Collected data entries:
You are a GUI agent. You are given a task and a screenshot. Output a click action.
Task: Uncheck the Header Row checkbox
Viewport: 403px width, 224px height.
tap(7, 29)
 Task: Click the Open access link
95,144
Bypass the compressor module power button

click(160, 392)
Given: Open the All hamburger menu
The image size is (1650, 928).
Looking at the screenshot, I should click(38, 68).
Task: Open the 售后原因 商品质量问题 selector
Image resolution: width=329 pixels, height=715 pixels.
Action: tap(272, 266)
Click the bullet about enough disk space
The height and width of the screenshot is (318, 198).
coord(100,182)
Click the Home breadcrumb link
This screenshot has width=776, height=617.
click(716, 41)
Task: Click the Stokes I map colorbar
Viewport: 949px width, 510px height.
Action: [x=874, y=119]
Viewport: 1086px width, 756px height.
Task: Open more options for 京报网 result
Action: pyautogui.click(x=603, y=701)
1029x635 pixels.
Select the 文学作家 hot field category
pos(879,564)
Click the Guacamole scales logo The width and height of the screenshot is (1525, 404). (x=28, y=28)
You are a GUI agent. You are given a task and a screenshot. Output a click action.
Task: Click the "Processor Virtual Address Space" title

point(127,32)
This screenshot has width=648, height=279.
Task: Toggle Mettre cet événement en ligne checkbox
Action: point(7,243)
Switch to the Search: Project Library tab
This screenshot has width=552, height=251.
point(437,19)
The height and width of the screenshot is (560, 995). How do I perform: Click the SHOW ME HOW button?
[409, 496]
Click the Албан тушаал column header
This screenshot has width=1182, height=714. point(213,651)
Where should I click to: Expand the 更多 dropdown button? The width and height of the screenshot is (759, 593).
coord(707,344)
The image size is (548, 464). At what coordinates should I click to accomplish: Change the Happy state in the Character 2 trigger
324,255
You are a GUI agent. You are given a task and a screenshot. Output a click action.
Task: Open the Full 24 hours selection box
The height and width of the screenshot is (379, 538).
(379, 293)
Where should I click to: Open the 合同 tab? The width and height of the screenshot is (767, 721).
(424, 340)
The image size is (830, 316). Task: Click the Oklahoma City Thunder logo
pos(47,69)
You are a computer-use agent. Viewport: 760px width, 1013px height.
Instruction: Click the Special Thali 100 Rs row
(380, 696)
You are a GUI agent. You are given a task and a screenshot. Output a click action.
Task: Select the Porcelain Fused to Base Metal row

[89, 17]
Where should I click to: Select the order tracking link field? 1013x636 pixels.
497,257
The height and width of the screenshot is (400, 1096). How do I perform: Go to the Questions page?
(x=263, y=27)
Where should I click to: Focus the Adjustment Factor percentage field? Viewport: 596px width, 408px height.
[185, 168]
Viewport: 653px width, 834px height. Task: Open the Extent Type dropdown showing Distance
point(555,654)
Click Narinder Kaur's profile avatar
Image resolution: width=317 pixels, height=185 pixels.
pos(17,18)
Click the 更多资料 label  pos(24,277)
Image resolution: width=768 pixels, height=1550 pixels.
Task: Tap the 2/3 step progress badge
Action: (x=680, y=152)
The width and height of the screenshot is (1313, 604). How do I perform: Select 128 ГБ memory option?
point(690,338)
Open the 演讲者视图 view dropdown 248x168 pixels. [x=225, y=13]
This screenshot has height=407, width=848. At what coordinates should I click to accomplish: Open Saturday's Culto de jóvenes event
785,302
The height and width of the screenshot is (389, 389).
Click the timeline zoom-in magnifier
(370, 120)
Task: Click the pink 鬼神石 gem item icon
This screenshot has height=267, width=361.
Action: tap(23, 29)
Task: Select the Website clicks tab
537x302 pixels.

## TASK
Which lines should be output? Exactly those from the first line of the data through the line containing "Given: Open the All hamburger menu", inclusive.

## ANSWER SPACE
You are a GUI agent. You are given a task and a screenshot. Output a click action.
Task: Uncheck the Header Row checkbox
Viewport: 403px width, 224px height.
tap(7, 29)
 Task: Click the Open access link
95,144
Bypass the compressor module power button

click(160, 392)
Given: Open the All hamburger menu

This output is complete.